The overall goal of the final project is much like that of a grant proposal, in which a developer must convince the city council that their new business or activity is both cost-effective and beneficial to the community. You are encouraged to be creative and persuasive in your proposal, but remember that everything must be supported by the theories and research covered in our class. Included is a Community Center Proposal Template, demonstrating what information should be included in your written portion of the project.
You will utilize the PSY104 Written Proposal template to create and submit your proposal. Enter the requested information on the title page where indicated. Where you find the text “This is where you will…” within the proposal, please remove that and enter your own content.

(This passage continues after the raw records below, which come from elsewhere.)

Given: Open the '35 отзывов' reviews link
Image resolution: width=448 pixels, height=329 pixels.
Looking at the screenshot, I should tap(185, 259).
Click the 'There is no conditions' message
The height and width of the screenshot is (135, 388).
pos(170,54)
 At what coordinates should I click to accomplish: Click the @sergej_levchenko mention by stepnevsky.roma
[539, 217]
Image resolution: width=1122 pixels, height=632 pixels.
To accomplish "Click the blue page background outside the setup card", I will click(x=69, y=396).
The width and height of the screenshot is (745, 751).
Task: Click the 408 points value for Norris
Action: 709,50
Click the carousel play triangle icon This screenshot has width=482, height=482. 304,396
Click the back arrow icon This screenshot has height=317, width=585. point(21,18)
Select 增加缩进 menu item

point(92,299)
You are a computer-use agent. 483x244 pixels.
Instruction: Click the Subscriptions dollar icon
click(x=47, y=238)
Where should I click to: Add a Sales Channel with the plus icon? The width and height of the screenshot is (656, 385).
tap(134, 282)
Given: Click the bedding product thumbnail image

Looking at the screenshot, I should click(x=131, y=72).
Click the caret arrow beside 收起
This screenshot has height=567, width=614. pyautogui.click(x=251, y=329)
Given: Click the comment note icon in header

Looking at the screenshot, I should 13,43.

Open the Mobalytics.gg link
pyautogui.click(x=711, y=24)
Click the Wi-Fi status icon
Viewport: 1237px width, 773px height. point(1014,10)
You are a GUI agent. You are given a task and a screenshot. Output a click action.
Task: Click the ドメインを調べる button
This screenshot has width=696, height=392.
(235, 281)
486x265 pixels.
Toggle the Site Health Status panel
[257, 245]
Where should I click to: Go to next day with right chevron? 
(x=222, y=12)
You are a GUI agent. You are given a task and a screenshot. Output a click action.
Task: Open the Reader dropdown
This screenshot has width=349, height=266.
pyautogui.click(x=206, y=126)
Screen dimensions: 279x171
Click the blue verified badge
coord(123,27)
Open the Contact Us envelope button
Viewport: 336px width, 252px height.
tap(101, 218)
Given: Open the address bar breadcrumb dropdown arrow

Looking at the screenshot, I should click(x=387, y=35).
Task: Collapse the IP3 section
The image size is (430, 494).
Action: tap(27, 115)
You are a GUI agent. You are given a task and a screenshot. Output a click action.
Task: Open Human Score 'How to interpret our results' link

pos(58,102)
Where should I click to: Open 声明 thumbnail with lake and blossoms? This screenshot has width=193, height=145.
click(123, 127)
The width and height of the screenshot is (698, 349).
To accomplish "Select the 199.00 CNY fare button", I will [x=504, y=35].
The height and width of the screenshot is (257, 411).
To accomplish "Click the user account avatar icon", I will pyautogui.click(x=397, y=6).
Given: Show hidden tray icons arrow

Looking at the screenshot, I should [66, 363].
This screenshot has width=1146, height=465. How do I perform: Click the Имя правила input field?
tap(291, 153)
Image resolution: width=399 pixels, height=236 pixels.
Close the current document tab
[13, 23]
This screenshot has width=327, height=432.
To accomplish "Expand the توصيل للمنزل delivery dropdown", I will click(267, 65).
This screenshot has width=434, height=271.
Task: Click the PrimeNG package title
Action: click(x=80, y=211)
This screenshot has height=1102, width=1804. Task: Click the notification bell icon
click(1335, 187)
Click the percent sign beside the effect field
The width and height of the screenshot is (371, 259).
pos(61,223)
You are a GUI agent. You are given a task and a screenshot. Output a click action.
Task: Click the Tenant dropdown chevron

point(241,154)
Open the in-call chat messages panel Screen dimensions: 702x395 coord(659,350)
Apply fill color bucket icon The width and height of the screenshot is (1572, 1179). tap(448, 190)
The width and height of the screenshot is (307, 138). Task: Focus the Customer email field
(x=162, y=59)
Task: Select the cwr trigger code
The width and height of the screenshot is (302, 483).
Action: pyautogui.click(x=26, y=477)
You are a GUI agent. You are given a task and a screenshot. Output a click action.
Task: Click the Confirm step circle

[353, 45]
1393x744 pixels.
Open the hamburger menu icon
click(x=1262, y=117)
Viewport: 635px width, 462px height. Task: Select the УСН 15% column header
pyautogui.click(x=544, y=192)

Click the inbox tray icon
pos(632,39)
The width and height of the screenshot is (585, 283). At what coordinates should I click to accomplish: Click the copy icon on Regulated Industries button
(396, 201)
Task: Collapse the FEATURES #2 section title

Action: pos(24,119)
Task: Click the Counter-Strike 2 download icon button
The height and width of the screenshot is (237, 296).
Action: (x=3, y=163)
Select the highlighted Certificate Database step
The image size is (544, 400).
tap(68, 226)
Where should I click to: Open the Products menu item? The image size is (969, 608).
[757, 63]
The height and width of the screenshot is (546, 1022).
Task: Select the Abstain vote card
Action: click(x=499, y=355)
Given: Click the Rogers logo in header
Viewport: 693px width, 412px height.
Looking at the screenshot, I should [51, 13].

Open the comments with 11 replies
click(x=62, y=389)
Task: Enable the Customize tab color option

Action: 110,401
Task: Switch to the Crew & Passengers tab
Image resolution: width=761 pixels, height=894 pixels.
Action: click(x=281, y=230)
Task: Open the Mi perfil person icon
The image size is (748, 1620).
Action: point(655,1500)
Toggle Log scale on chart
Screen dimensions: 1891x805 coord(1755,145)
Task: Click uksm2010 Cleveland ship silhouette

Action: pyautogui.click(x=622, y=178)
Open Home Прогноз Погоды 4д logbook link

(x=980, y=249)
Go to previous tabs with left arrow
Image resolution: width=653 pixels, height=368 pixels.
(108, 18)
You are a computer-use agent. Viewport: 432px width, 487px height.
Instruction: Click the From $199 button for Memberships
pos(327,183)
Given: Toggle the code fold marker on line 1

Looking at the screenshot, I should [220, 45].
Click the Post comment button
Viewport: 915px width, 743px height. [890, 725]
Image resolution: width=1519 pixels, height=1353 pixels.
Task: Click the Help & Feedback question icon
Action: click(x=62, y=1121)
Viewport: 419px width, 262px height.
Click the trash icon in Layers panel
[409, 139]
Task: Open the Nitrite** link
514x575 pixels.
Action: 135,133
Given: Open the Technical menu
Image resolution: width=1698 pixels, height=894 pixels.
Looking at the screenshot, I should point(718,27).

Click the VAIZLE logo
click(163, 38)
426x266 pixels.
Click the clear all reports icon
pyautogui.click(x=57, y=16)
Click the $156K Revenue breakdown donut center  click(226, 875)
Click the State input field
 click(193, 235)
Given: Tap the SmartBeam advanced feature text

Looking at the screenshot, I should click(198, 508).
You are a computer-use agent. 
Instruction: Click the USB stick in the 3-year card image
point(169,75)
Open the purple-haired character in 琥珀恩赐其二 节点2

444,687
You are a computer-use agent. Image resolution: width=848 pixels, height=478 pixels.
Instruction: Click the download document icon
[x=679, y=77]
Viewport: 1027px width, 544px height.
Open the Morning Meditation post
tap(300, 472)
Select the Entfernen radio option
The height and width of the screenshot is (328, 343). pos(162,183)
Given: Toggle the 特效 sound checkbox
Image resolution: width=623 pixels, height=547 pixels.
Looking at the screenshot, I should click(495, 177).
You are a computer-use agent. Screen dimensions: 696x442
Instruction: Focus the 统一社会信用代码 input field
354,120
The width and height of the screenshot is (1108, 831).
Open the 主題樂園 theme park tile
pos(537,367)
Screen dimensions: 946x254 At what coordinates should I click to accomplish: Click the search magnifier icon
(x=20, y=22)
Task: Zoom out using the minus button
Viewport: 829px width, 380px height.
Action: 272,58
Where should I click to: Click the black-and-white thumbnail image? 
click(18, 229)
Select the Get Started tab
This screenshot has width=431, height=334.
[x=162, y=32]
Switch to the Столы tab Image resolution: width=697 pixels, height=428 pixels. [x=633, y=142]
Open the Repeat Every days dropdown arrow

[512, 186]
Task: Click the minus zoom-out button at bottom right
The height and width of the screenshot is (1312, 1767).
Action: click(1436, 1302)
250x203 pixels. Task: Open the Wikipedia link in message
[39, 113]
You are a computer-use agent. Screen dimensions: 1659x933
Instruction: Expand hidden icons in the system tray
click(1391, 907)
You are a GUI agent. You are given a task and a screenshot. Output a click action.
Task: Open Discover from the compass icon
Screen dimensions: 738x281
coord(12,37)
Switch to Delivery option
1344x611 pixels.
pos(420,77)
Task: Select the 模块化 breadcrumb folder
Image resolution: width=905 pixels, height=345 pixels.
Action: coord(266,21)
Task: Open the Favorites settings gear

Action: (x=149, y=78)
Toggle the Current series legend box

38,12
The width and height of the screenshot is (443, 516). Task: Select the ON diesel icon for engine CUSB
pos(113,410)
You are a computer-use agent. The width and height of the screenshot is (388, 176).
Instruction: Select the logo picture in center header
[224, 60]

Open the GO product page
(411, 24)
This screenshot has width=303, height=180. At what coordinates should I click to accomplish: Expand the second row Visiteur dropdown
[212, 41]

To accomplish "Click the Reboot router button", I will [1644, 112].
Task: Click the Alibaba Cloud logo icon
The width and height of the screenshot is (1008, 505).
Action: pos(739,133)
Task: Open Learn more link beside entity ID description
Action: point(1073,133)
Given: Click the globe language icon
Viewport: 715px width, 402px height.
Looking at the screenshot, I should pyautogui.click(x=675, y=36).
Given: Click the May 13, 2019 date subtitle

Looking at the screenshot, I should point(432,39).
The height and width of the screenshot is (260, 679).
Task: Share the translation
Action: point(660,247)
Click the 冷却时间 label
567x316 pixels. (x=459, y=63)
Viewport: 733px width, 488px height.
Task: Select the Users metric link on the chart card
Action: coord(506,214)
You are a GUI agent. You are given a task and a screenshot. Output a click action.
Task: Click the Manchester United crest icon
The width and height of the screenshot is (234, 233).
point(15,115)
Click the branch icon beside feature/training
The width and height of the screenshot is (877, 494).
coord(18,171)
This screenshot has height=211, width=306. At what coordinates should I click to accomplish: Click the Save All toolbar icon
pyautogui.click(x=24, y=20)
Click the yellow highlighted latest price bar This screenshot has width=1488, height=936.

The headings in bold and the outline formatting with numbers and letters should not be altered.
In your Community Center Proposal, you must include the following:
- Please complete each section of the template including the information requested.
- Within section “iv” for each room, you will be asked to justify your activities and items by analyzing interactions of the major themes: Health and Well-Being, Family and Parenting, Education, Culture and Gender as factors influencing the developmental physical, cognitive and psychosocial pathways. Your written proposal must address how you have accounted for each of these themes in its associated room as they relate to physical, cognitive, and psychosocial development. Each theme must be included in at least one room, and each room must address one or more themes. (Please see these samples for ways to explain how you have accounted for this.)
- Cite your sources according to APA style as outlined in the Ashford Writing Center. For information regarding APA samples and tutorials, visit the Ashford Writing Center, located within the Learning Resources tab on the left navigation toolbar in your online course. The EBSCOHost and PSYCinfo databases in the Ashford Online Library are helpful sources of information, as are the required and recommended resources found in your course materials. To locate EBSCOHost and PSYCinfo, visit the Ashford Online Library through the tab on the left navigation toolbar in your online course and select “Databases by Subject” and then “Psychology.” (For further assistance in researching scholarly sources, please access the tutorials page on the Ashford University Library website.)
The Community Center Proposal:
- Must be 6 to 8 double-spaced pages in length, and formatted according to APA style as outlined in the Ashford Writing Center.
- Must include a title page with the following:
- Title of Community Center
- Student’s name
- Course name and number
- Instructor’s name
- Date submitted
- Must begin with an introductory paragraph that has a succinct thesis statement, in which you introduce the topic and your Community Center.
- Must address the topic of the paper with critical thought within each of the designated age groups.
- Must end with a conclusion that reaffirms your thesis and thanks the mock city council for their time and consideration of your proposal.
- Must use at least 2 scholarly sources, including a minimum of 1 from the Ashford Online Library.
- Must document all sources in APA style, as outlined in the Ashford Writing Center.
Must include a separate reference page, formatted according to APA style as outlined in the Ashford Writing Center.